● **BRONTEKST**:
>>>>>

5.14. De boete is aangekondigd bij brief van de inspecteur van 25 april 2003. Naar het oordeel van het Hof is op deze datum een strafvervolging aangevangen als bedoeld in artikel 6, eerste lid, EVRM. Voor de berechting van een zaak in eerste termijn heeft als uitgangspunt te gelden dat deze niet binnen een redelijke termijn geschiedt indien niet binnen twee jaar na aanvang van de strafvervolging door de rechter uitspraak is gedaan. Hiervan uitgaande had het Hof in het onderhavige geval omstreeks 25 april 2005 uitspraak behoren te doen. Dat zou evenwel niet mogelijk zijn geweest, reeds omdat er op dat moment nog een termijn liep voor indiening van het verweerschrift. Nu pas heden uitspraak wordt gedaan is naar het Hof sprake van een overschrijding van de redelijke termijn.

<<<<<

● **BRONGEGEVENS**:

>>>>>

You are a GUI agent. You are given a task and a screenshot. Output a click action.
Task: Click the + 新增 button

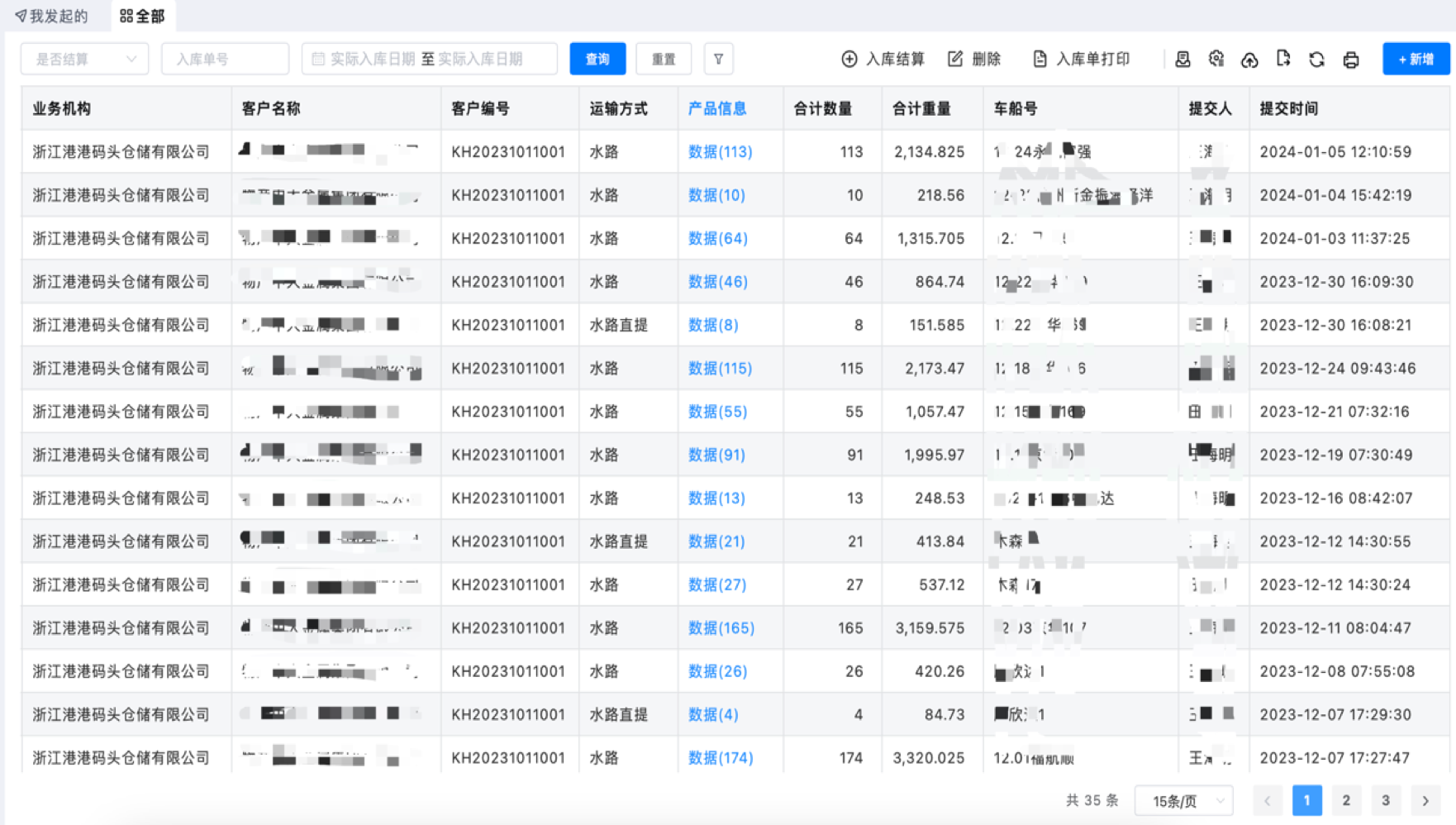point(1416,59)
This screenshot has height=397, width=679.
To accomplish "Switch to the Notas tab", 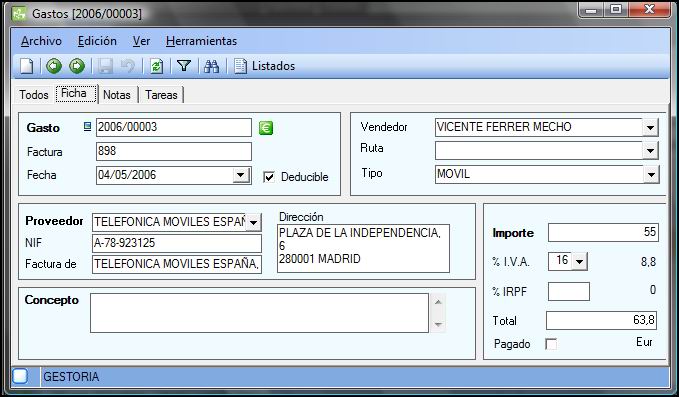I will (117, 95).

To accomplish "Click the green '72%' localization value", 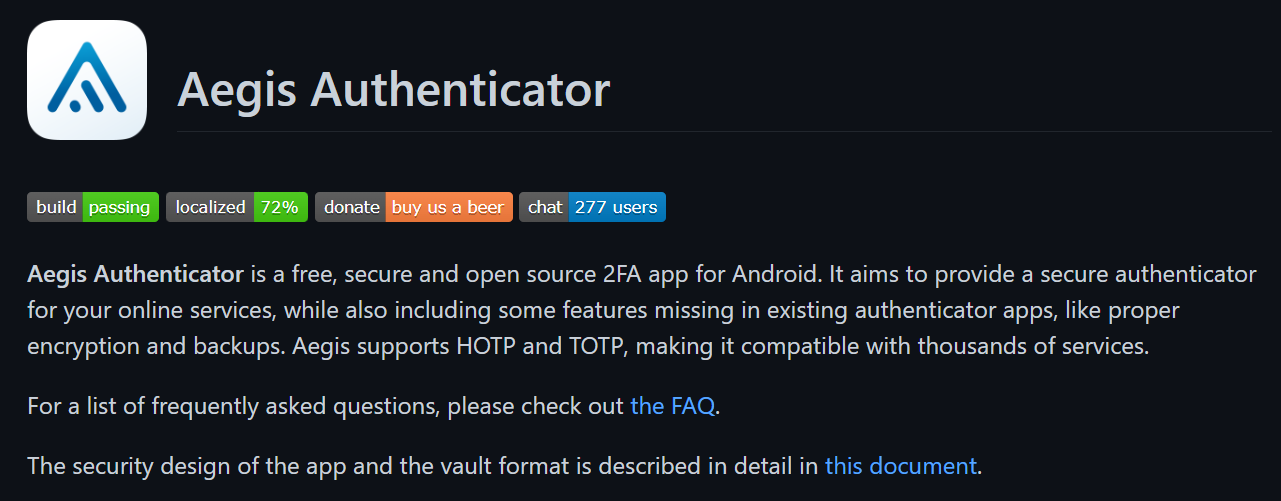I will point(280,207).
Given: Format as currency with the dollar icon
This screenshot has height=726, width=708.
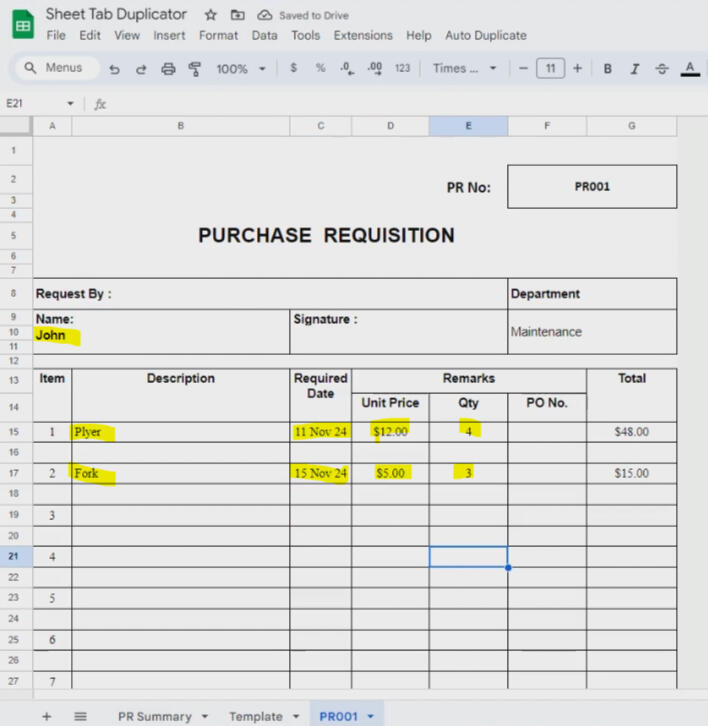Looking at the screenshot, I should click(293, 68).
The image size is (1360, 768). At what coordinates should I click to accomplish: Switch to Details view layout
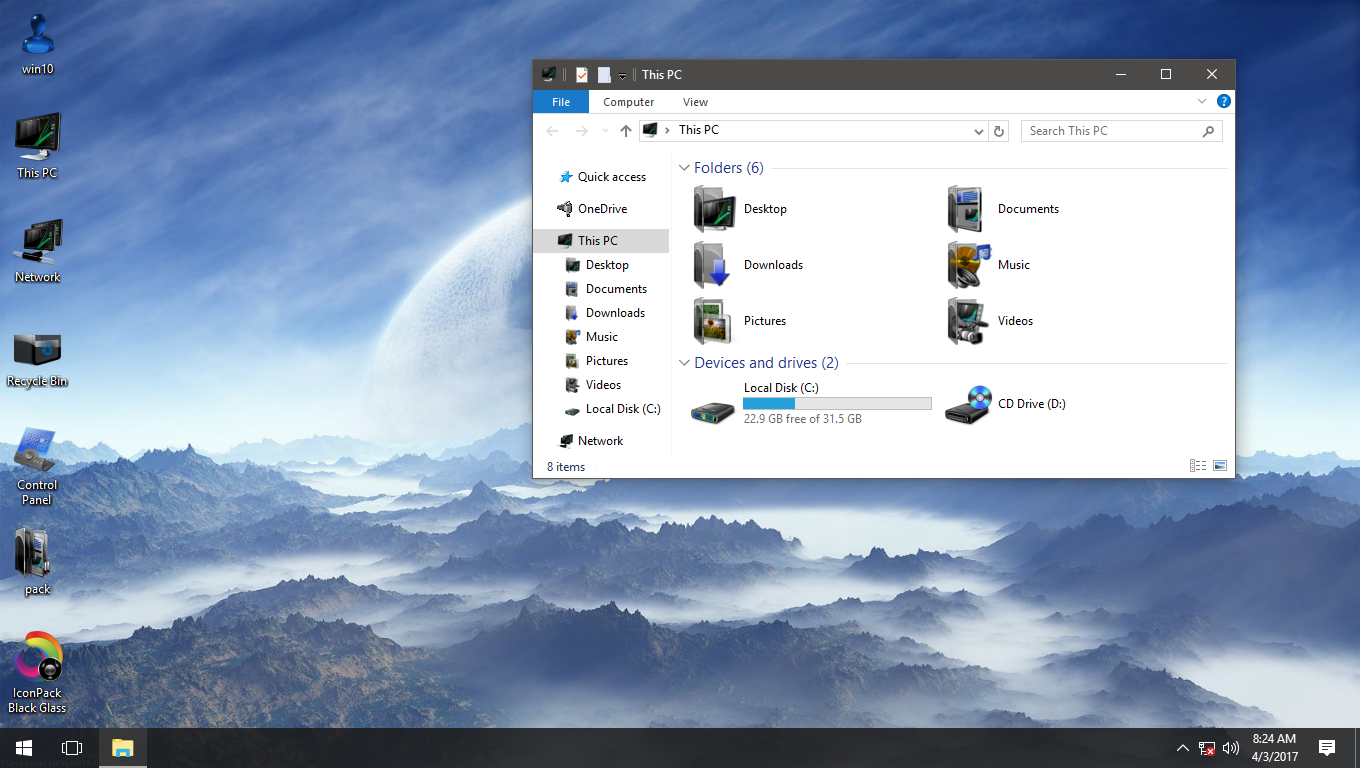1197,466
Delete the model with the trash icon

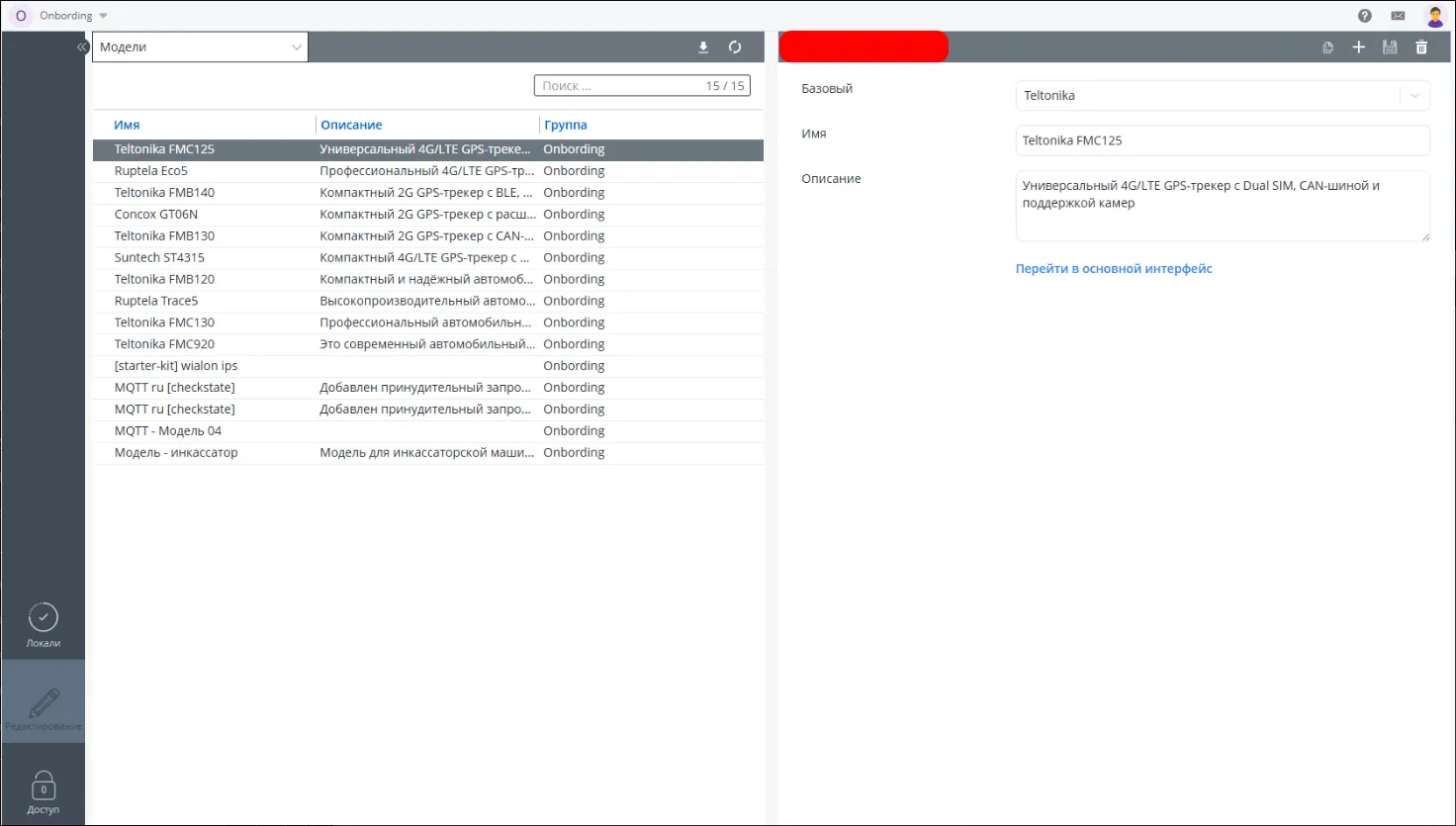[x=1421, y=47]
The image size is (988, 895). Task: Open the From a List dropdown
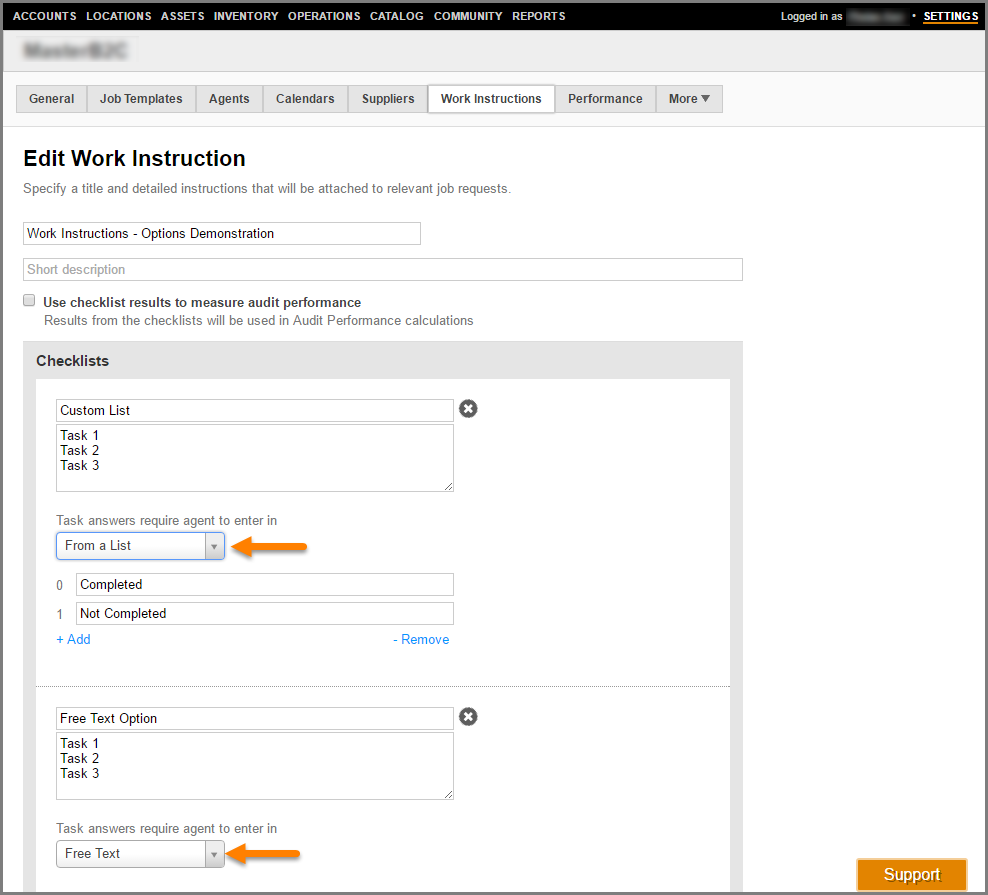pyautogui.click(x=140, y=546)
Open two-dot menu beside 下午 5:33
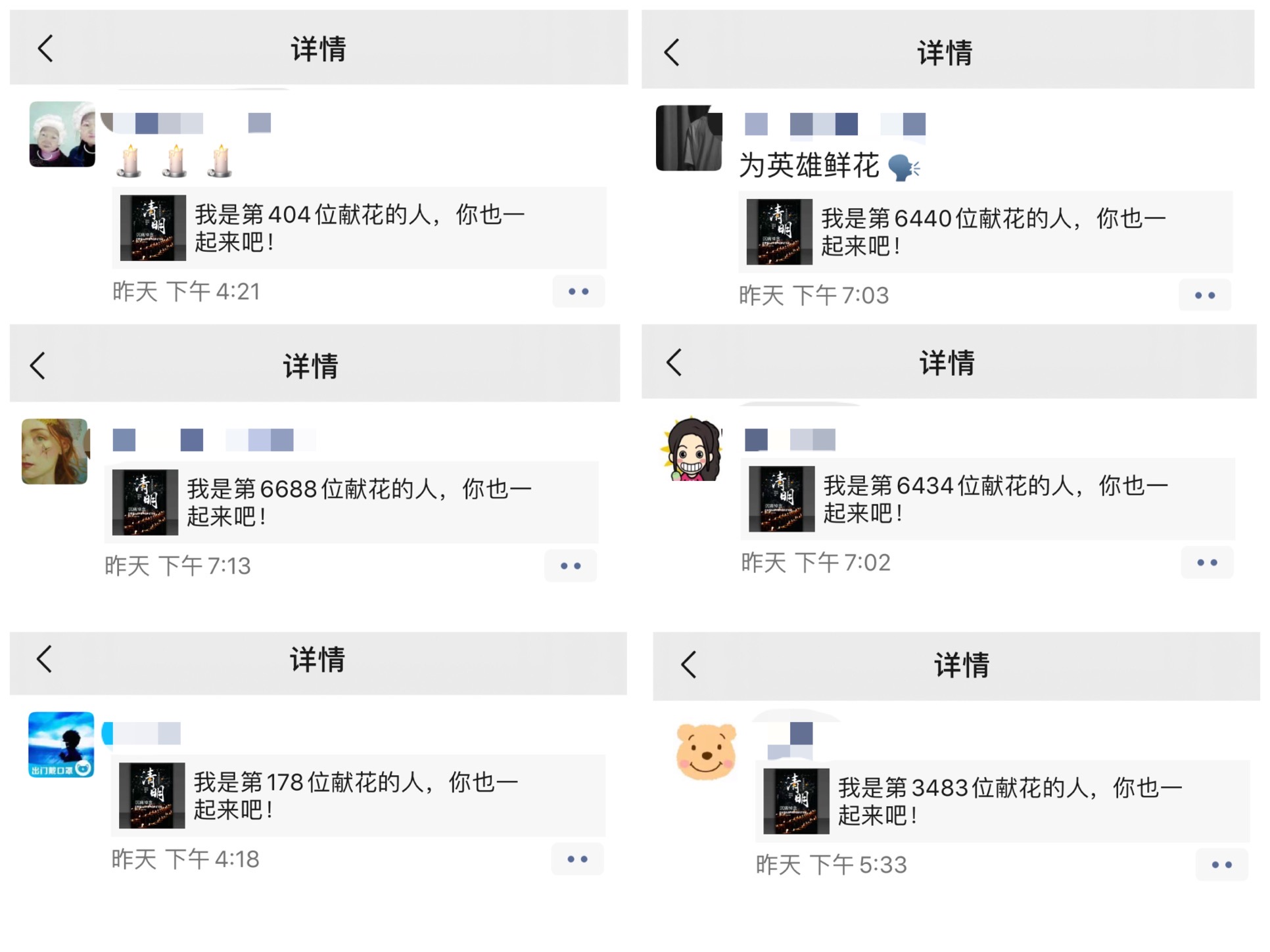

<<<<<

● **JE DOEL**:
Schrijf de tekst over de boete en de overschrijding van de redelijke termijn verder, te beginnen na de laatste zin. De lijst is afkomstig uit een andere bron dan de tekst.

● **RESULTAAT**:
5.15. De overschrijding van de redelijke termijn wordt slechts gedeeltelijk verklaard door de omstandigheid dat belanghebbende – zoals uit de stukken blijkt – ruim twee maanden nodig heeft gehad voor de motivering van het op 4 november 2003 ingediende bezwaarschrift en hij ter zitting van 8 februari 2006 niet is verschenen. Ook indien deze omstandigheden in aanmerking worden genomen is nog steeds sprake van overschrijding van de redelijke termijn met ruim een jaar. Nu van bijzondere omstandigheden die deze overschrijding rechtvaardigen geen of – gelet op de gecompliceerdheid van het geschil en het financiële belang van de zaak – hooguit in beperkte mate sprake is, acht het Hof ter compensatie van de geconstateerde overschrijding een vermindering van de bestuurlijke boete met 10 percent passend en geboden. Het Hof zal de opgelegde bestuurlijke boete derhalve ambtshalve met (afgerond)
€ 2.270 verminderen tot € 20.419.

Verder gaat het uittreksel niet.